_PROBLEM REQUIREMENTS_: In the report on E. coli testing at Park Lake, what is Michigan's water quality advisory limit for E. coli?
(TEXT BLOCK Opens)
Thanks to extra money from the state, they were able to check the area for the first time this year. The first to be checked for E. Coli was Park Lake, and the results are worrisome.

The testing began last week, part of those tests were to ensure water in lakes was within the water quality advisory limit for E. Coli levels in the state of Michigan, which is 300 per 100 milliliters. Liz Braddock, Environmental Health Director for the Mid-Michigan Health Dept., told News 10 that the diagnoses wasn’t good for one local lake.

Braddock said, “We had an average of 450 at Park Lake.”

Those levels put Bath Township’s Park Lake in the critical classification.

Braddock said, “And it was considered that we should possibly post it as a water advisory of the water quality in the lake.” The cause of the E. Coli in park lake is unknown, but the bacteria itself originates from feces. Dr. Shannon Briggs is a toxicologist for Michigan EGLE.

Briggs said, “E. Coli is used as an indicator of fecal contamination, which can come from humans, birds, cats, dogs, livestock, any kind of human waste or manure.”

Some residents like Loretta Johnson have swam there over the last few weeks, not feeling the symptoms and surprised about it.

“It was kind of mind blowing because there’s not just my family that goes, but our relatives join us there,” Johnson said. “There’s at least 25 to 30 of us that go. None of us have gotten sick. Usually with E. Coli and stuff like that, usually somebody is going to get sick.”

But it is common to get symptoms for young children, elderly, and those with compromised immune systems who are at the greatest risk.

Braddock said, “People may get sick, may have some gastrointestinal issues if they are swimming in waters that have a high E. Coli levels.”

The health department is in discussion with bath township that if the elevated E. Coli continues, they will consider closing the swimming area of the beach. But for now, it’s an advisory.

Braddock said, “We don’t know what it was. We hope, as we move through the season, the results will decrease and we will also remove the advisory and people can enjoy the lake again.”

The health department came back Wednesday and resampled to try to find the source of the DNA that has impacted the E.Coli levels.
(TEXT BLOCK Closes)
(SUPPLIED DATA Opens)
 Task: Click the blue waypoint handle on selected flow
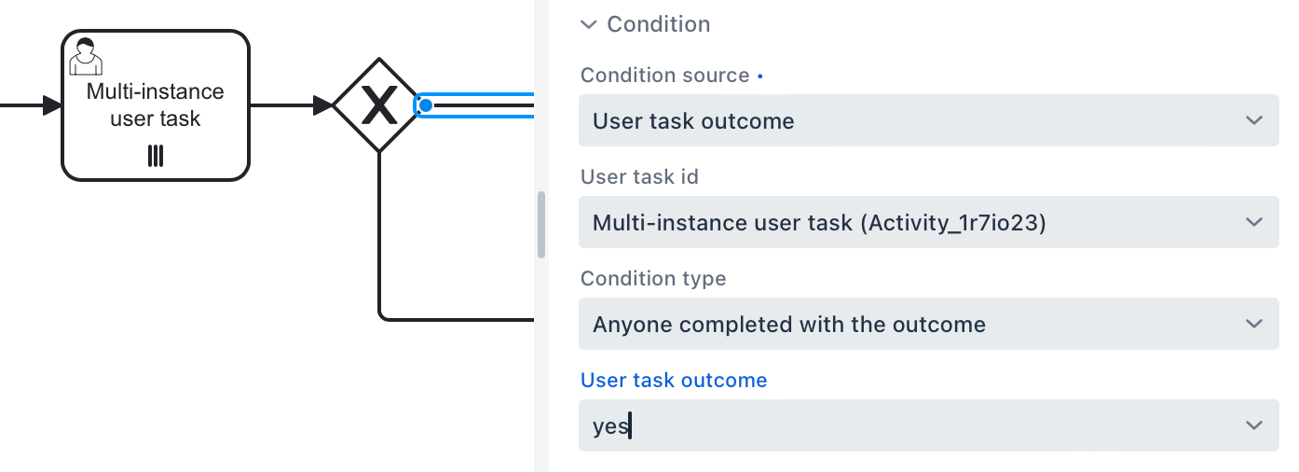point(425,105)
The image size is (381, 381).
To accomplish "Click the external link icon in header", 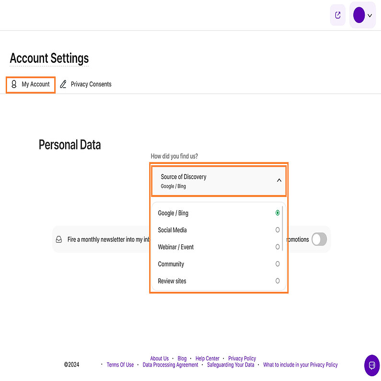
(SUPPLIED DATA Closes)
_EXERCISE RESPONSE_: 300 per 100 milliliters.